最後に「投資原則に基づく長期的な運用」です。皆さんは運用される際に投資原則といったものをお持ちですか。正直これは何でもいいと思います。例えば、「毎月〇万円は必ず投資に回す」ですとか「一度決めたアロケーションはすぐに変えない」ですとかそういったものでいいかと思います。
「投資原則・行動規範等 | 年金積立金管理運用独立行政法人」では、GPIFにて設定がされている原則が紹介されています。
基本ポートフォリオを策定し、資産全体、各資産クラス、各運用受託機関等のそれぞれの段階でリスク管理を行うとともに、パッシブ運用とアクティブ運用を併用し、資産クラスごとにベンチマーク収益率(市場平均収益率)を確保しつつ、収益を生み出す投資機会の発掘に努める。

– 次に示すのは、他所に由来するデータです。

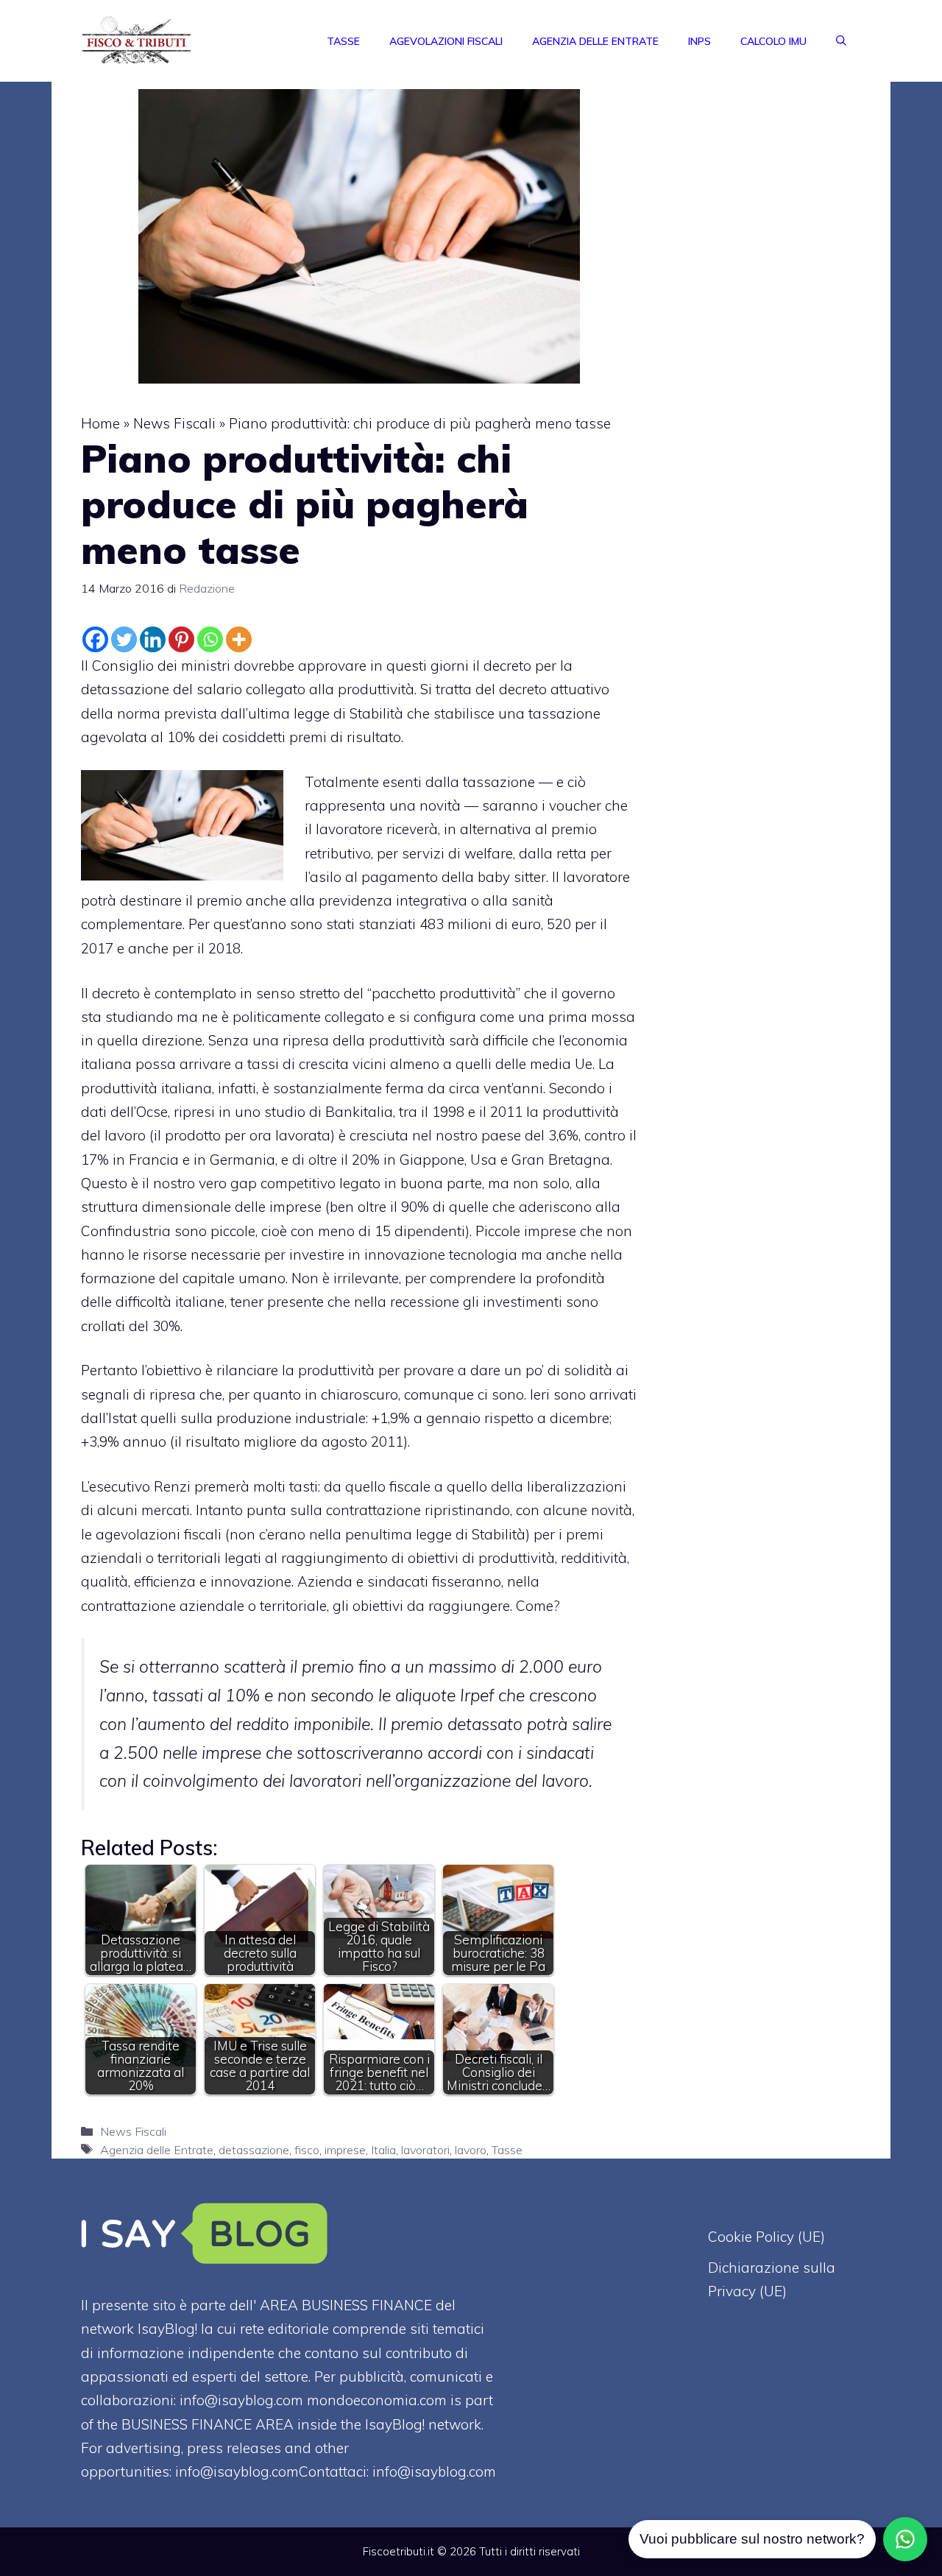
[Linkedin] (153, 639)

リスク管理やベンチマーク収益の確保といったところは我々にとっても身近な部分ではないでしょうか。
まとめ
このようにGPIFという我々の年金を運用している一大機関であっても我々の運用と似た部分はあるというところが見えるかと思います。運用は一人で行っていくことが多いです。運用がうまく行かないと、方向性を見失ってしまうことがあるかもしれません。そんなときにこの年金運用の方針をバイブルとして見てみるのはいかがでしょうか。